▸ Passage provided

African Peanut Stew Recipe photo by Taste of Home
Total Time
Prep: 20 min. Cook: 6 hours
This slow cooker stew is a wonderful meal to serve when you’re making dinner for folks with all types of dietary restrictions, and it is very hearty and filling.

Updated: Jun. 30, 2024

You can never go wrong with a hearty slow cooker soup, especially one as comforting and nourishing as this African peanut stew, when you’re serving a large group. In West African cuisine, peanuts are a common ingredient used in stews, sauces and marinades, and peanut butter is used to help thicken these dishes to give them a creamy texture without the use of dairy. This makes this African peanut stew recipe vegan, making it the perfect meal to serve a crowd with all types of dietary restrictions.

Why is it called African peanut stew?

African peanut stew is also referred to as maafe or domodah. It’s a soup that originated in western Africa, from the Mandinka and Bambara people of Mali. This peanut stew has different variations across western and central Africa,  but is traditionally made with peanuts, sweet potatoes, greens and ground nuts, similar to peanut butter.

Ingredients for African Peanut Stew

  • Diced tomatoes: A can of diced tomatoes goes into the food processor to help make the base of this African peanut stew.

▸ Problems to solve
- A) From the peanut stew recipe, list the ingredients the stew is traditionally made with.
- B) Pick up the peanut stew recipe after its final line and keep writing it.

▸ Information shown
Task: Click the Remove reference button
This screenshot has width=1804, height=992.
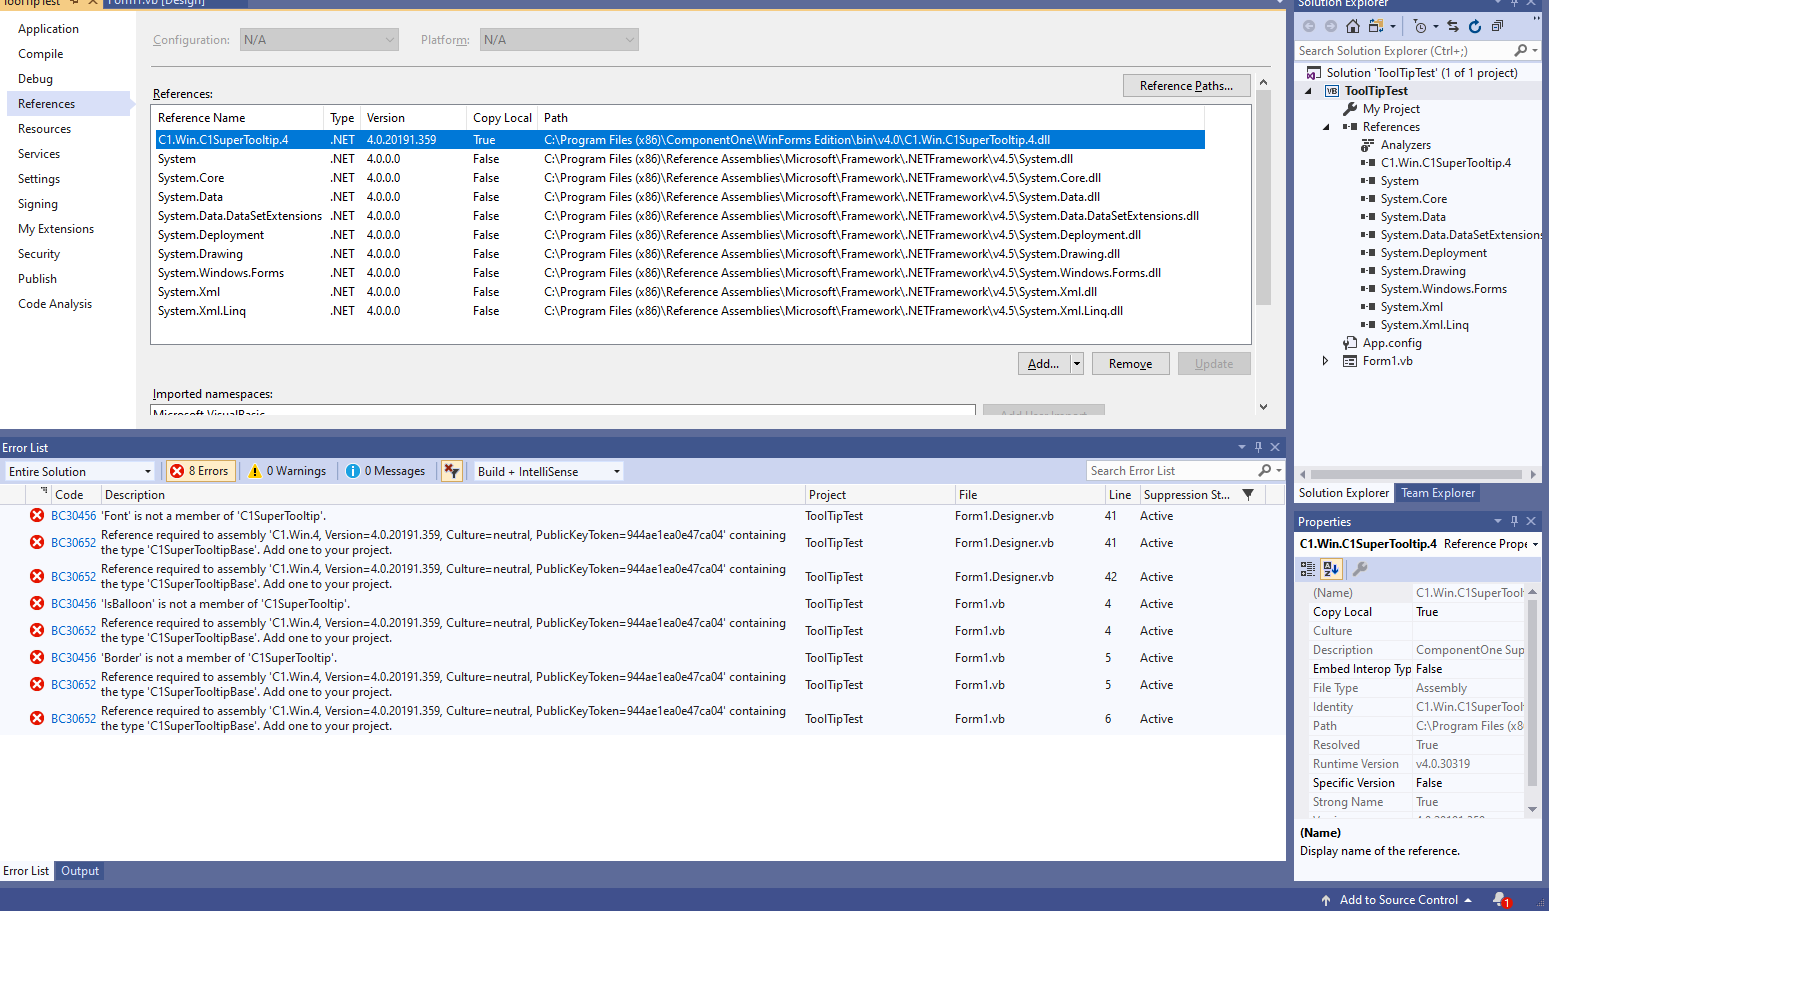Action: [x=1130, y=364]
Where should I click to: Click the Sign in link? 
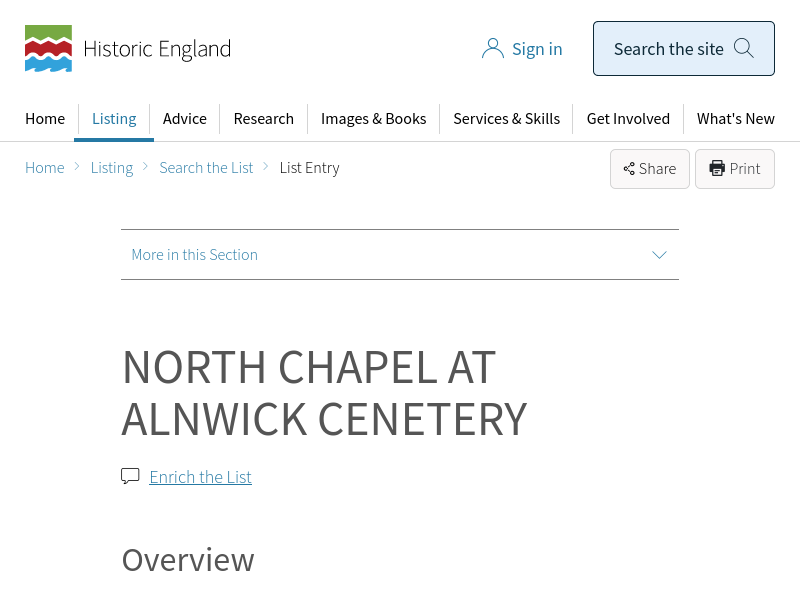pyautogui.click(x=537, y=49)
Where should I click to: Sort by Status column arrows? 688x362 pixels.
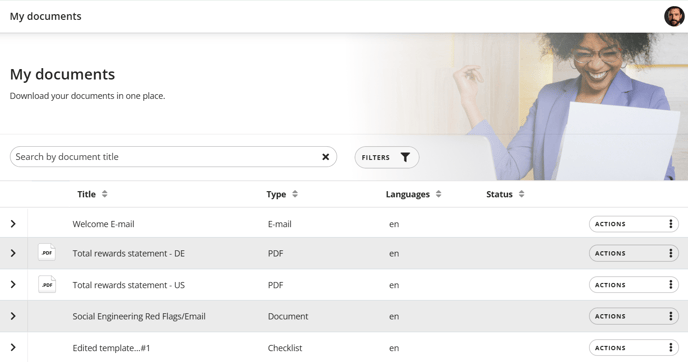pos(521,194)
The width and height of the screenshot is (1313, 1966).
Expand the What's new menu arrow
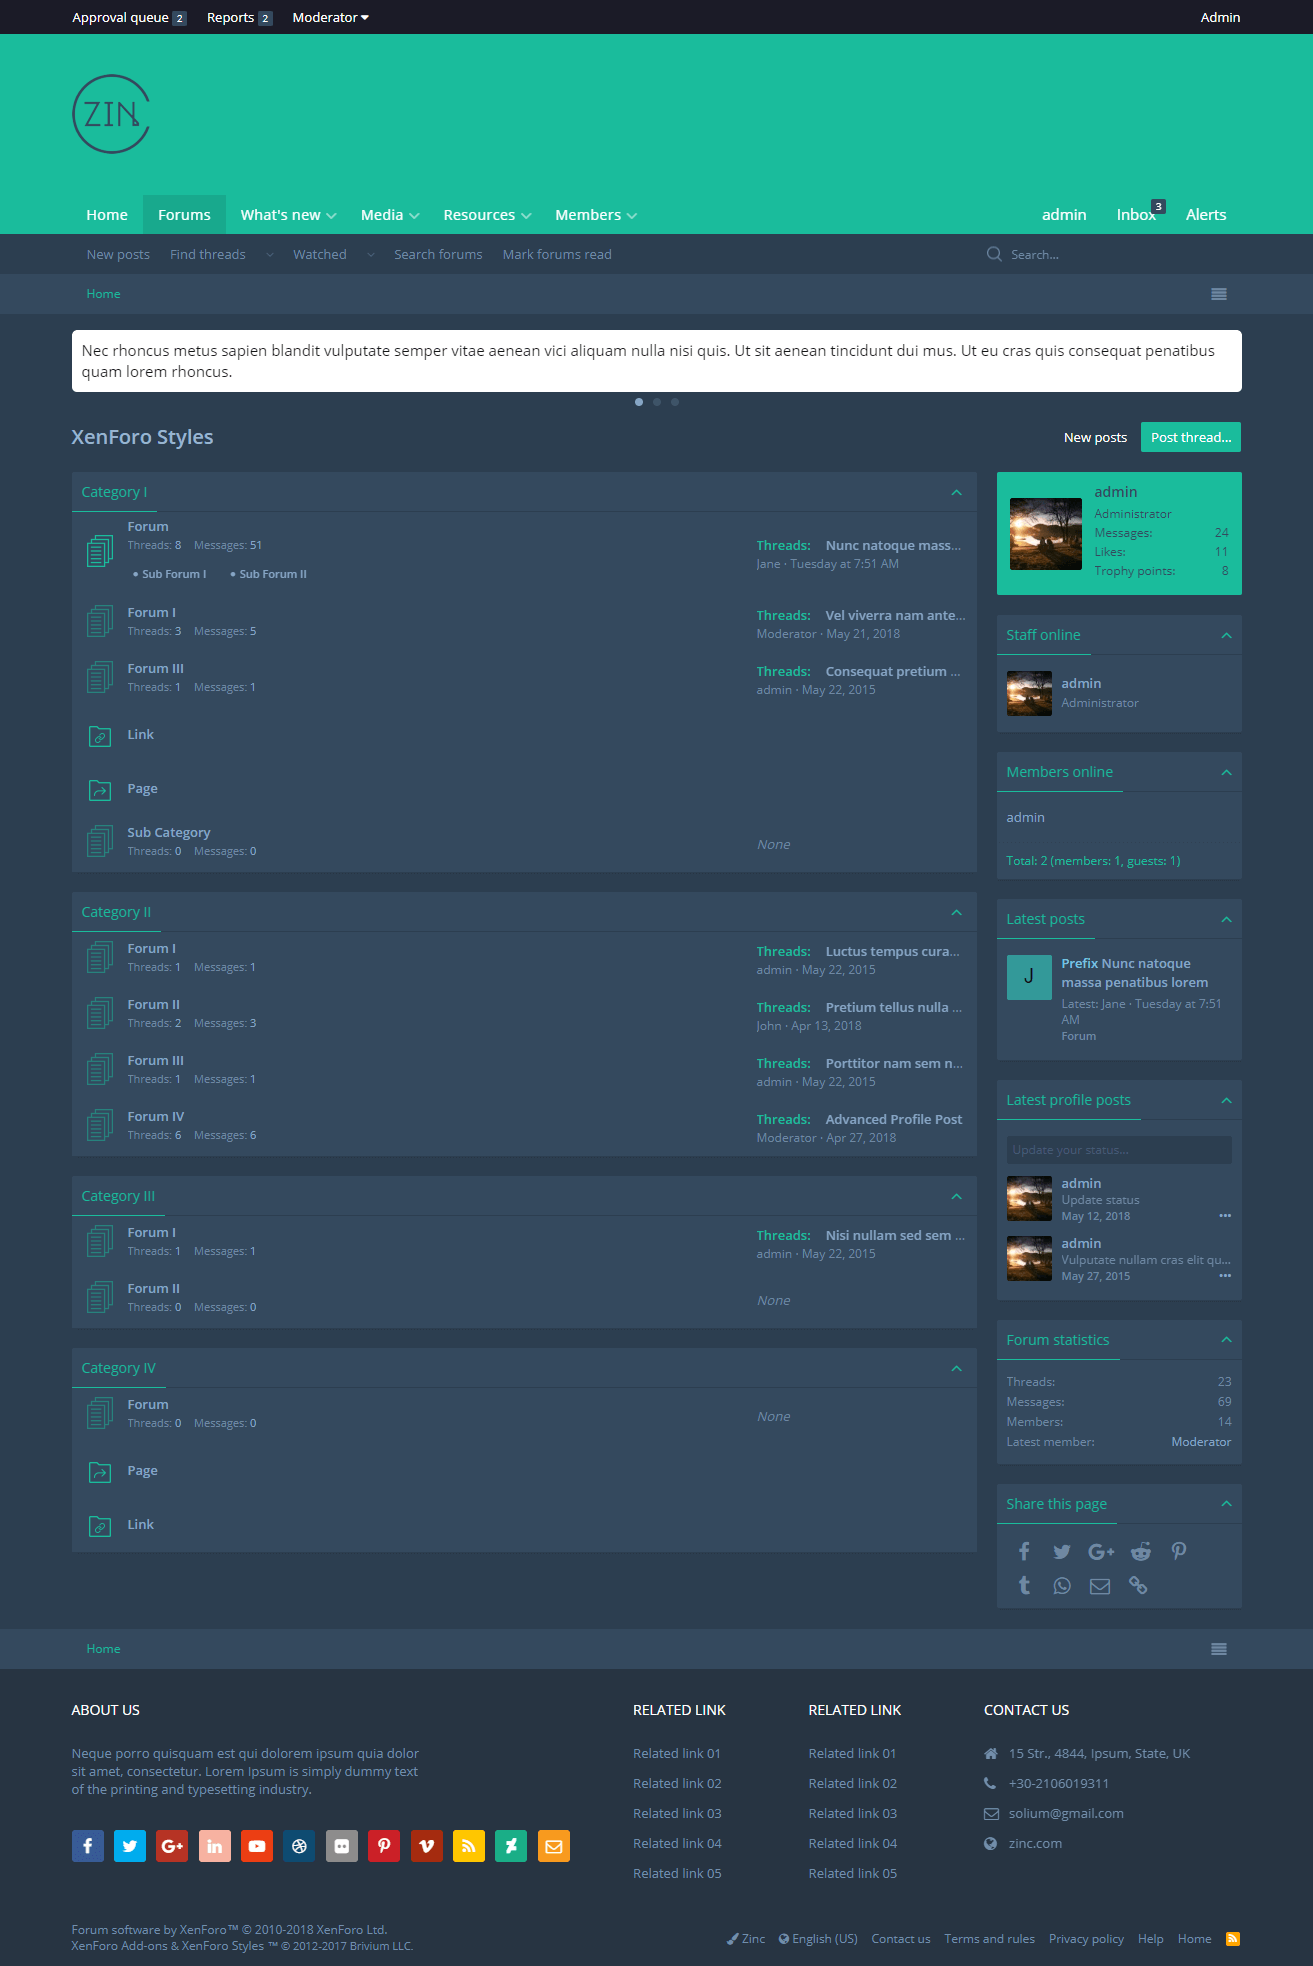pyautogui.click(x=331, y=216)
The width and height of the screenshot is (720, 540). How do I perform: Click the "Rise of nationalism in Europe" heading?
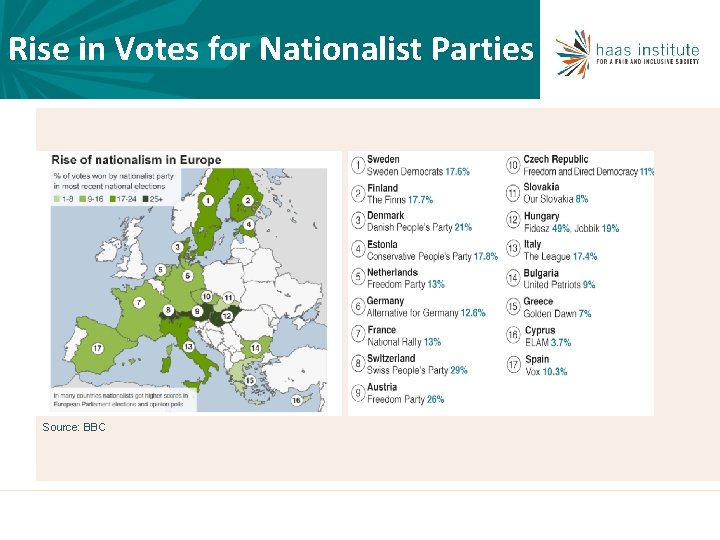136,160
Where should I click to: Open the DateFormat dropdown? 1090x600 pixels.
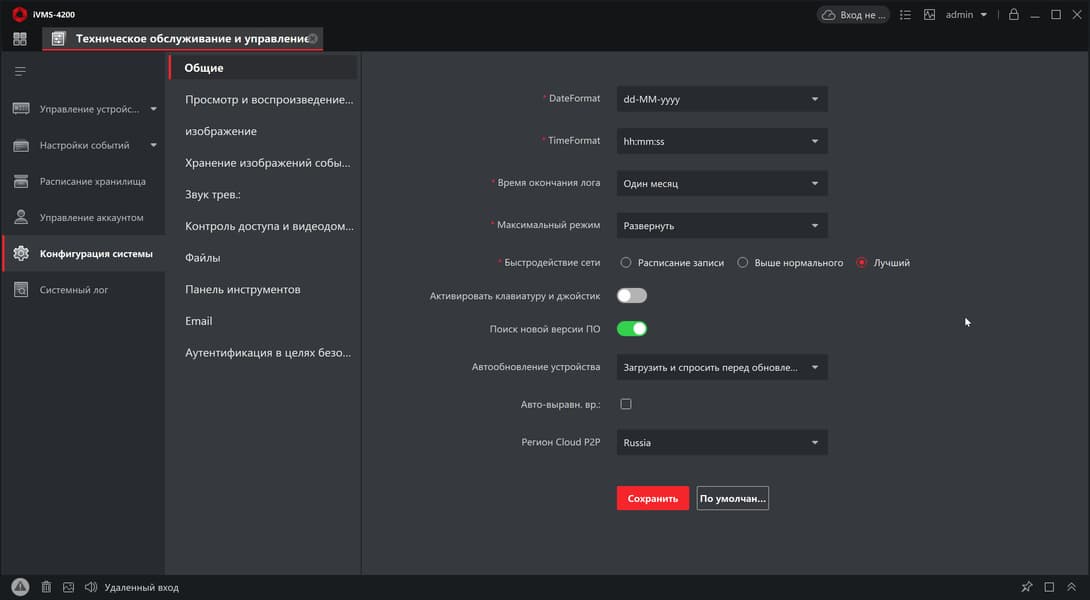721,99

▸ Written answers
- A) Peanuts, sweet potatoes, greens, ground nuts

- B)
  • Cilantro leaves: Cilantro gives this soup an herbaceous taste that cuts into the salty peanut butter. Save some of it for topping in bowls at the end.
  • Chunky peanut butter: Traditional maafe soup includes a ground nut base, such as peanut butter. Creamy peanut butter can work well as a substitute for chunky if that’s what you have on hand. Just make sure your peanut butter hasn’t gone bad!
  • Garlic cloves: Garlic cloves are the aromatic in this recipe to help elevate the flavors of the vegetables and peanut butter.
  • Cumin: This sweet and earthy ground spice gives this stew extra complexity and complements the rich peanut base.
  • Cinnamon: Cinnamon is a warming spice added to the base of this soup to round out this dish.
  • Smoked paprika: Smoked paprika gives this recipe a hint of spice and smokiness.
  • Sweet potatoes: Peeled and diced sweet potatoes help make this stew hearty. No need to cook them beforehand; they’ll slowly cook and soften in the crockpot for you.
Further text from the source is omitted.